Part of the problem is that their “theory” is so nebulous that it’s difficult to deal with. This is our oft-repeated description of their theory:
An unknown intelligence (whether it’s a solitary creature or a vast swarm is never addressed), with utterly unknown characteristics (mortal or immortal, sexual or asexual, plant or animal, physical or spiritual), whose home base is unknown, and whose ultimate origin is a mystery (evolved, created, or eternal), arrived on earth somehow (in a flying saucer, perhaps, or maybe on a comet), at some unspecified time (or several times), and then in some unspecified way (technological or magical), for unspecified reasons (boredom, or maybe cosmic fulfillment), did something (or maybe several things) to influence the genetic characteristics of some (but maybe not all) of the creatures on earth.
But the Discoveroids’ biggest problem is that they seem to know so little about science that they just don’t know how to do it. So we’re here to help.
This is what we propose — a sure-fire way to catch the intelligent designer in the very act! There may be many ways to go about this, and perhaps you, dear reader, can improve upon our method, but here’s our suggestion. Pay attention, because this may be the beginning of a genuine scientific revolution.
First, set up some Petri dishes of bacteria — all the same. The goal is to catch the designer in the act of enhancing one of them in some irreducibly complex way.

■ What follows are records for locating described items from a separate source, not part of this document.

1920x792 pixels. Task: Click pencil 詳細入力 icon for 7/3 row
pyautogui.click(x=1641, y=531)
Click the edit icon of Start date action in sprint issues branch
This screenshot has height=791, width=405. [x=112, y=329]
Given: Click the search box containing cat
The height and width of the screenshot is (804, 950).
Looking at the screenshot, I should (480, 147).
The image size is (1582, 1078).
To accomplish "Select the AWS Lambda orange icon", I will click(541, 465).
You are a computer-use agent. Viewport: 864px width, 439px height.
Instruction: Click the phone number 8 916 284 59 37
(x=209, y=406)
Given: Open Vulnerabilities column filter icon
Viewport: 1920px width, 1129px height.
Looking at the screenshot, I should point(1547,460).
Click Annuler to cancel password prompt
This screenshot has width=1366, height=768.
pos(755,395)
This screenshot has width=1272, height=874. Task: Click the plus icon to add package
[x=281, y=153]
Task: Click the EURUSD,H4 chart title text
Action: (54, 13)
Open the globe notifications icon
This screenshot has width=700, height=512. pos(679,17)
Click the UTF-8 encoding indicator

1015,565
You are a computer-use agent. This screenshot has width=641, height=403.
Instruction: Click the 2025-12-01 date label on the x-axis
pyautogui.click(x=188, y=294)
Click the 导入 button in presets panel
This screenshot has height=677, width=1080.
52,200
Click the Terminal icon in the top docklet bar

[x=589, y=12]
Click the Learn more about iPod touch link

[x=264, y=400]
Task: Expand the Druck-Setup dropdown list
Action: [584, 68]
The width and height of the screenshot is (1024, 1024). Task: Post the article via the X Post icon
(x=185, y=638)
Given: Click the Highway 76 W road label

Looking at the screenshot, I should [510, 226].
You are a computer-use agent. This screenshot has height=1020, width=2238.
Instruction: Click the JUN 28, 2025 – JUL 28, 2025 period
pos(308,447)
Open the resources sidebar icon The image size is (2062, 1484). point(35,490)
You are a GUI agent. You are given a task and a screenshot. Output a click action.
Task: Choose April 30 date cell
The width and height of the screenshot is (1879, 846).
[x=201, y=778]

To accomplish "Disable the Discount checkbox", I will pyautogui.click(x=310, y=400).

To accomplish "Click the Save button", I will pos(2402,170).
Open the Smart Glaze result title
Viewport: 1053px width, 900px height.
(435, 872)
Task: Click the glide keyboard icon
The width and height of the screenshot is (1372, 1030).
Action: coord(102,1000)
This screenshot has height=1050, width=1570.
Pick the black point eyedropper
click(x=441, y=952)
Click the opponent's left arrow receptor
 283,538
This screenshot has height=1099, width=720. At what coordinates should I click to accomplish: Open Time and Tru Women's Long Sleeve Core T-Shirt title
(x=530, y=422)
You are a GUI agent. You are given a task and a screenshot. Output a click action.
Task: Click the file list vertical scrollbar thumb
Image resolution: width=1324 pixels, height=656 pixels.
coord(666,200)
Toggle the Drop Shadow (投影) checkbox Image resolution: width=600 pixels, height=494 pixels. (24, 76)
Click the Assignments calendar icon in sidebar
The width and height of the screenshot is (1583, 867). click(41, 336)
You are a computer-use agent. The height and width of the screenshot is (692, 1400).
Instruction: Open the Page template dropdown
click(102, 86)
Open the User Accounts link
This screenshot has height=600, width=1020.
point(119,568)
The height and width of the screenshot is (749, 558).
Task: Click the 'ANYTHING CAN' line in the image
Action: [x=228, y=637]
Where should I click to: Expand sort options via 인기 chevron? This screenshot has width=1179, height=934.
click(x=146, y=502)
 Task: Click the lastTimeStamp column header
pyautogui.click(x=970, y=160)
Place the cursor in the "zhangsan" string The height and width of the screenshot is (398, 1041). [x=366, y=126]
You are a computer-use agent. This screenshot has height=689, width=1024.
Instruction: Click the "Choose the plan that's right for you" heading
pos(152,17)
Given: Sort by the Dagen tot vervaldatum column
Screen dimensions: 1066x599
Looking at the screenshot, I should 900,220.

Then, on the same table with the Petri dishes, set out a glass of milk and a plate of cookies. That should attract the designer. If it’s not sufficient, then surely he’ll be attracted by prayer, so the Discoveroids should maintain a prayer vigil outside the door of the lab, with constant chanting and incantations. The door of the lab, of course, should be locked to insure the integrity of the results.
The interior of the lab should be equipped with hidden cameras, triggered by both heat and motion detectors. But that’s not all. The lab should also be equipped with an array of ghost detectors. We found an Amazon category for such equipment, and we’re confident that there must be something there to do the job: Ghost detectors at Amazon.
That’s the setup. Milk, cookies, ghost detectors, video cameras, and Petri dishes. Plus a prayer vigil outside. Very scientific, and we guarantee that these the procedures will easily survive peer review. But it may not work the first night. We suggest patience. The experiment should be run for ninety continuous days, which should surely be enough. And then what?
Isn’t it obvious? If the bacteria evolve some irreducibly complex feature, then surely the video tapes or the ghost detectors will reveal the presence of the designer — blessed be he! — on the scene at the time of the otherwise impossible event. And then … the theory of intelligent design will at last have publishable evidence that supports it.
And so, Discoveroids, why do you hesitate? We have shown you the way. The rest is up to you. Fame and glory shall be yours. And most of all, you will at last enjoy the respect of the science community. If you fail to put your theory to the test, then you are without excuse.